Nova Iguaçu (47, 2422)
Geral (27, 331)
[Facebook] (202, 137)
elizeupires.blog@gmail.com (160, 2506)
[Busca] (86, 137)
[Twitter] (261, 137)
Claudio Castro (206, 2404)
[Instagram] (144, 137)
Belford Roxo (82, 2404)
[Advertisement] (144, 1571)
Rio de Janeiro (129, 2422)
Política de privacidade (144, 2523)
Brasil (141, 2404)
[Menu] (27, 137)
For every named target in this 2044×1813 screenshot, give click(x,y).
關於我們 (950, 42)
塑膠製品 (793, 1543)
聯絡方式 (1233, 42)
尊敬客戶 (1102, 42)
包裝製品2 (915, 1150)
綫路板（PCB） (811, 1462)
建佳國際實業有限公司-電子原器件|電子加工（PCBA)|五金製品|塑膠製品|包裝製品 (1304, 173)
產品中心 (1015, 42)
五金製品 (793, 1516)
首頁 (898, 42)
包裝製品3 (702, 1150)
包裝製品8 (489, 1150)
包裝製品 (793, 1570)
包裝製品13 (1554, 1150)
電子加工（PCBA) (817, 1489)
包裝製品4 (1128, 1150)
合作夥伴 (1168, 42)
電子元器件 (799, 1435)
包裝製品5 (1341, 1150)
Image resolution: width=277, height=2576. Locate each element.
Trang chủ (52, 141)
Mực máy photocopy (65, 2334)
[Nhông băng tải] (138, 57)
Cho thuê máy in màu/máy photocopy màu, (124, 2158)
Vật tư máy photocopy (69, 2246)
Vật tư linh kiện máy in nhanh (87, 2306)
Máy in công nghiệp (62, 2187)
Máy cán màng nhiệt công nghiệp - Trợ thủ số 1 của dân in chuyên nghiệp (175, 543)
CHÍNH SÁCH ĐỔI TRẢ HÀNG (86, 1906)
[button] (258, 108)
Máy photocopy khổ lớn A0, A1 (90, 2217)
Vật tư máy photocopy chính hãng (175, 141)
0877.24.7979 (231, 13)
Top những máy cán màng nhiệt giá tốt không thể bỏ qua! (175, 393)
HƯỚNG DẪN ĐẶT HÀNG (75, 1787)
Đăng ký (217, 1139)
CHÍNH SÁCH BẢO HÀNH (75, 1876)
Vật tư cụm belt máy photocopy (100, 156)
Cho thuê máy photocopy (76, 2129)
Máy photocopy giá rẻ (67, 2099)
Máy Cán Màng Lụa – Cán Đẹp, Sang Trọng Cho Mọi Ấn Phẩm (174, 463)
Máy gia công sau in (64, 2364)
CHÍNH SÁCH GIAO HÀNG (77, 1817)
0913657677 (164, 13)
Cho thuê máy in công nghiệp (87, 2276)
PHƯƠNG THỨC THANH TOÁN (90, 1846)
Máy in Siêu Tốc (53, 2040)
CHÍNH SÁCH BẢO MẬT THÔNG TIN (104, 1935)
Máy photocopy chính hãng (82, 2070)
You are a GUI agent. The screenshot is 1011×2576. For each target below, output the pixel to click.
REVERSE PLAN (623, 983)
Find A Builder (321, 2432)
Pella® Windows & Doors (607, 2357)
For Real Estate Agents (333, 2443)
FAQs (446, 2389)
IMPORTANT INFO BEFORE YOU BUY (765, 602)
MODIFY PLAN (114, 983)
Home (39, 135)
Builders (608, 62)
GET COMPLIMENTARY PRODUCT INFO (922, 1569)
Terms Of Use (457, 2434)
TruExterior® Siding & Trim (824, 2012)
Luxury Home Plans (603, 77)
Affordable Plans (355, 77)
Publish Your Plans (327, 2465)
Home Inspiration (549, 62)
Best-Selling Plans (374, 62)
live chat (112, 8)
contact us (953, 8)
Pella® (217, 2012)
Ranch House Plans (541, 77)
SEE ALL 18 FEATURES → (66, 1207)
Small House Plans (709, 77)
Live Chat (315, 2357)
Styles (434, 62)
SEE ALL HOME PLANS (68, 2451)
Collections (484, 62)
══════════
TASK REQUIREMENTS
All that belongs in your answer is the stretch of entries above from the line with "MODIFY PLAN (114, 983)" through the line with "Home Inspiration (549, 62)", printed exactly.

TASK OUTPUT
MODIFY PLAN (114, 983)
Home (39, 135)
Builders (608, 62)
GET COMPLIMENTARY PRODUCT INFO (922, 1569)
Terms Of Use (457, 2434)
TruExterior® Siding & Trim (824, 2012)
Luxury Home Plans (603, 77)
Affordable Plans (355, 77)
Publish Your Plans (327, 2465)
Home Inspiration (549, 62)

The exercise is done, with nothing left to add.